Task details: Exactly as written, reproduce the lines from the beginning of the data through the line containing "You are a GUI"; the pictures are not reproduced.

◆ ◆ ◆

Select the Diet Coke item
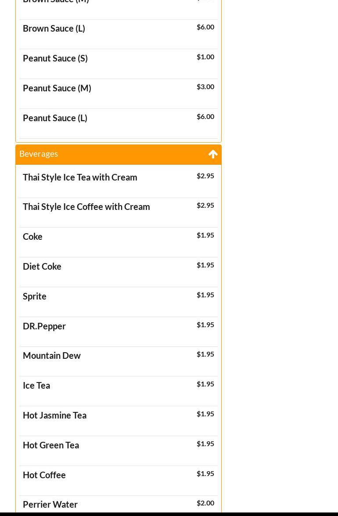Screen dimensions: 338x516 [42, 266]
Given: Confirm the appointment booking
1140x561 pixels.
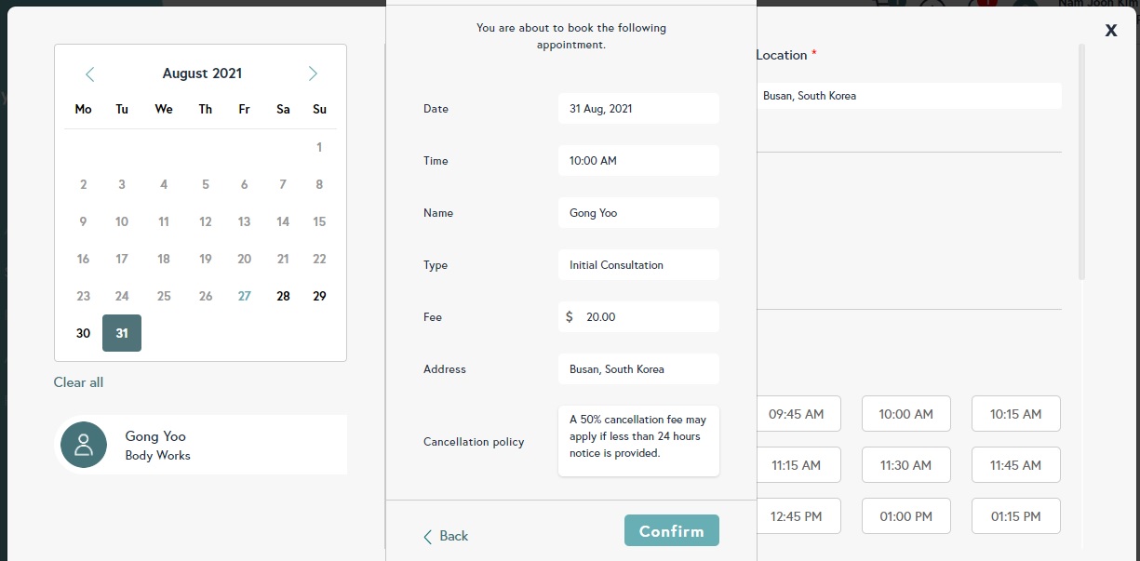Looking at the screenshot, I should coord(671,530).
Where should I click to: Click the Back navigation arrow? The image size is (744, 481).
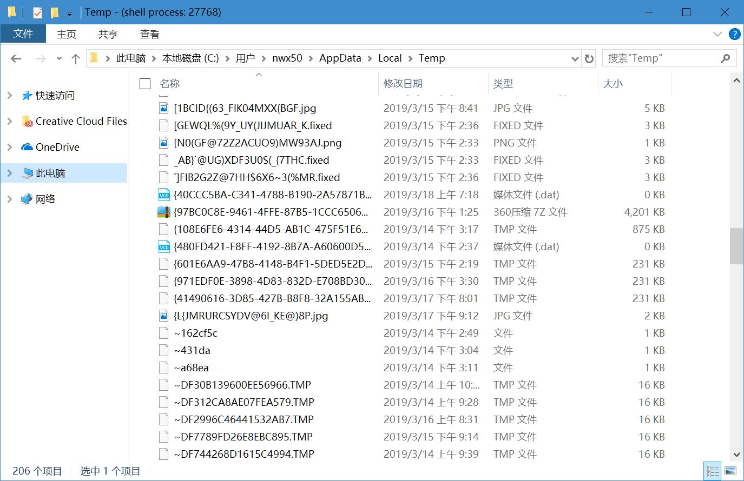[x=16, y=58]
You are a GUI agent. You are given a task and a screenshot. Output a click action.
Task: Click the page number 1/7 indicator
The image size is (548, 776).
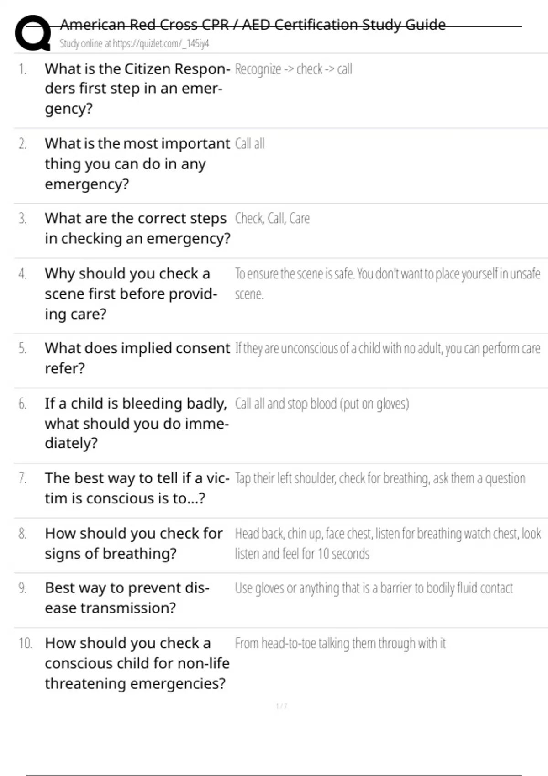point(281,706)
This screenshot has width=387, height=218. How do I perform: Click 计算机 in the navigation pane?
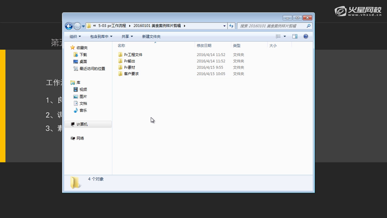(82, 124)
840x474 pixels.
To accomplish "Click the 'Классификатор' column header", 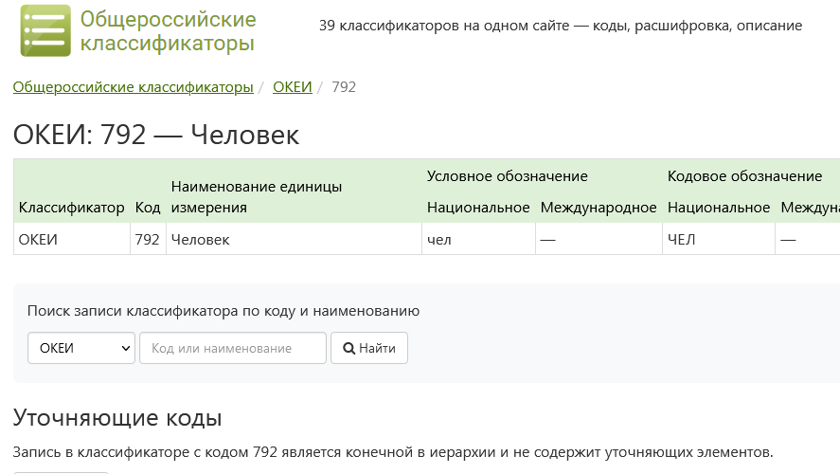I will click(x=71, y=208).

◆ ◆ ◆

Output for this exercise:
Select the Diet Coke item
Screen dimensions: 338x516 [42, 266]
Given: Confirm the appointment booking
1140x561 pixels.
Looking at the screenshot, I should coord(671,530).
Where should I click to: Click the Back navigation arrow? The image size is (744, 481).
[x=16, y=58]
You are a GUI agent. You are given a task and a screenshot. Output a click action.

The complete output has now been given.